═══ TESTO DEL DOCUMENTO

Se è vero che per fare una riforma costituzionale occorrono trent’anni (cit. Boschi, Renzi e tutto il codazzo) Queste Regioni rimarranno non rappresentate in Senato.
Se non dovesse essere vero e le leggi costituzionali si fanno in breve tempo …
Beh, non si comprende perché dovremmo accontentarci di una “riforma imperfetta, ma meglio che niente, altrimenti dovremmo aspettare trent’anni”.
Articolo 57 comma 2:
I Consigli regionali e i Consigli delle Province autonome di Trento e di Bolzano eleggono, con metodo proporzionale, i senatori tra i propri componenti e, nella misura di uno per ciascuno, tra i sindaci dei Comuni dei rispettivi territori.
Articolo 57 comma 3:
Nessuna Regione può avere un numero di senatori inferiore a due; ciascuna delle Province autonome di Trento e di Bolzano ne ha due.
Due scuole di pensiero: ciascuna Regione e ciascuna delle due Province autonome nomina due consiglieri regionali e un sindaco o un consigliere e un sindaco? Pare prevalente la seconda, quindi andiamo avanti.
Articolo 57 comma 4:
La ripartizione dei seggi tra le Regioni si effettua, previa applicazione delle disposizioni del precedente comma, in proporzione alla loro popolazione, quale risulta dall’ultimo censimento generale, sulla base dei quozienti interi e dei più alti resti.
Qui cominciano davvero le dolenti note. Non è per niente chiaro se i due che spettano a tutti di base debbano essere o meno computati nella proporzionalità complessiva. Se per proporzione a una regione ne spettano due, avrà solo i due di «base» o ne otterrà quattro in tutto? Mistero. Le tabelle che circolano si basano su dichiarazioni stampa: “dieci Regioni avranno solo due Senatori“.
La prendiamo per buona, ma nella proposta di riforma non c’è scritto, anzi parrebbe che prima se ne debbano attribuire due ciascuno e poi procedere alla ripartizione proporzionale di ciò che resta in aggiunta.
L’enigma si complica:
In quelle dieci regioni con due soli Senatori, uno è un Sindaco scelto dal Consiglio regionale e uno è un Consigliere regionale eletto «con metodo proporzionale». Come si eleggerebbe UN rappresentante con metodo proporzionale?
Articolo 57 comma 5:
La durata del mandato dei senatori coincide con quella degli organi delle istituzioni territoriali dai quali sono stati eletti, in conformità alle scelte espresse dagli elettori per i candidati consiglieri in occasione del rinnovo dei medesimi organi, secondo le modalità stabilite dalla legge di cui al sesto comma.
Davvero si accede a vette inesplorate del paradosso.
Ciascuna Regione ha la sua propria legge elettorale. Tutte diverse ma tutte (quale più, quale meno) con un maggioritario spinto.

══════
═══ RECORD FORNITI

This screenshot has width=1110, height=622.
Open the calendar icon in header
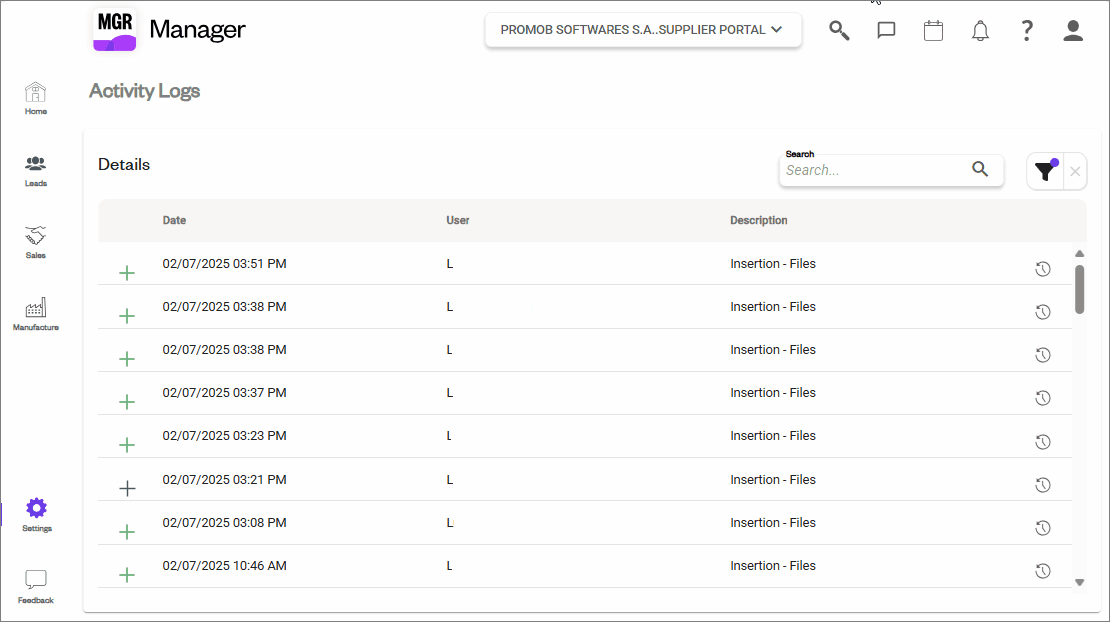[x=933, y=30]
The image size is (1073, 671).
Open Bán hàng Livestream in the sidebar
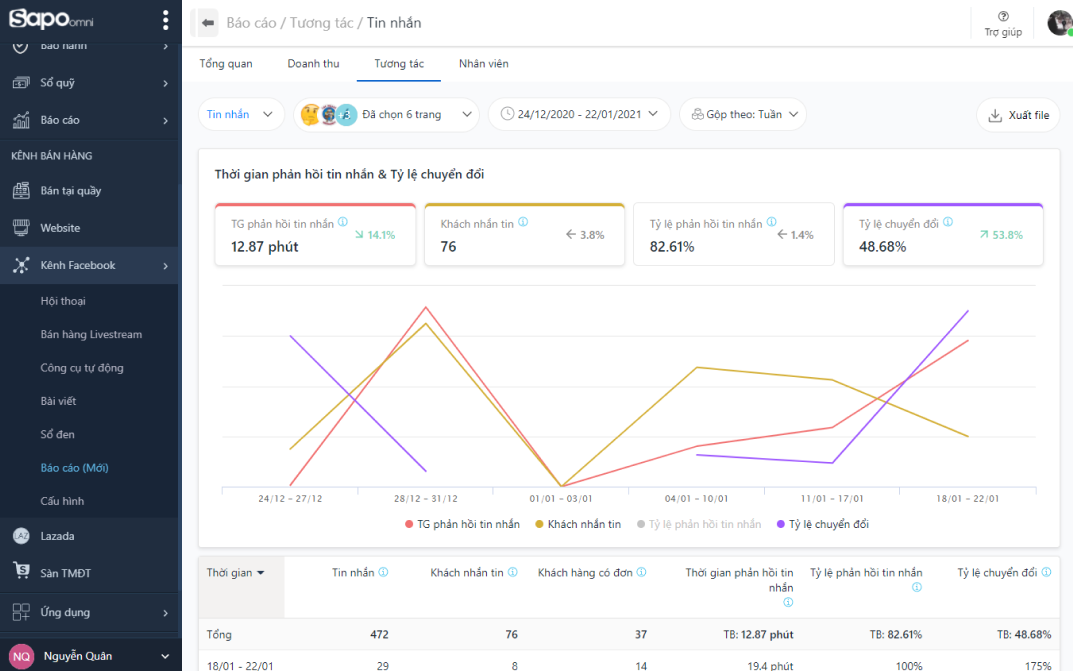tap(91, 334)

══════
═══ RECORD FORNITI

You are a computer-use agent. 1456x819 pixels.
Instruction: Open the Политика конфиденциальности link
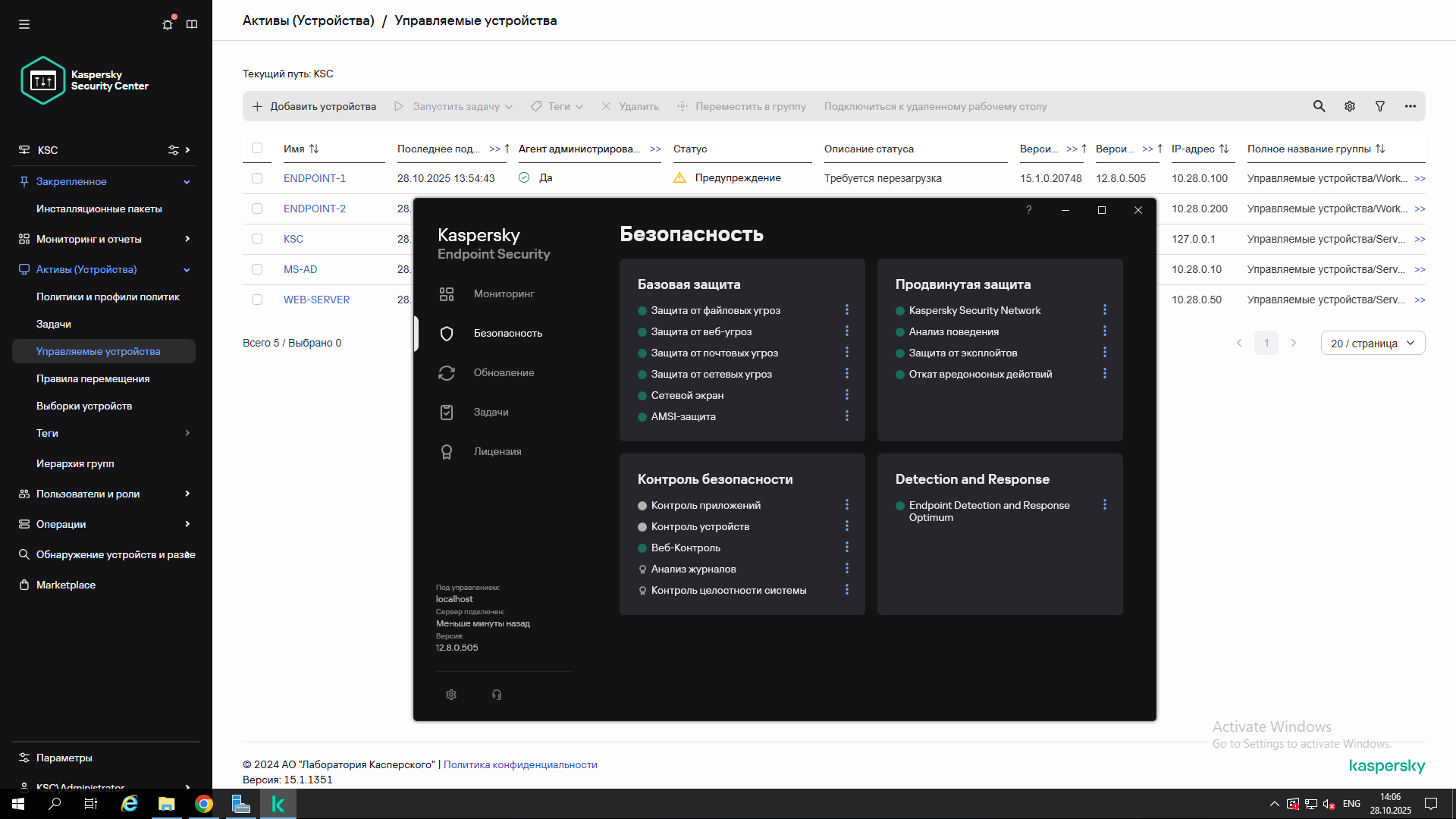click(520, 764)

══════

**ESERCIZIO PROPOSTO 1**
Riproduci fedelmente il passo del testo sulla composizione del Senato da "La prendiamo per" a "resta in aggiunta.".
**ESERCIZIO PROPOSTO 2**
Trascrivi senza modifiche i record dalla riga con "This screenshot has width=1110, height=622." alla riga con "tap(91, 334)", entrambe incluse. Ometti le immagini.

**RISPOSTA COMPLETA 1**
La prendiamo per buona, ma nella proposta di riforma non c’è scritto, anzi parrebbe che prima se ne debbano attribuire due ciascuno e poi procedere alla ripartizione proporzionale di ciò che resta in aggiunta.

**RISPOSTA COMPLETA 2**
This screenshot has width=1110, height=622.
Open the calendar icon in header
[x=933, y=30]
The image size is (1073, 671).
Open Bán hàng Livestream in the sidebar
tap(91, 334)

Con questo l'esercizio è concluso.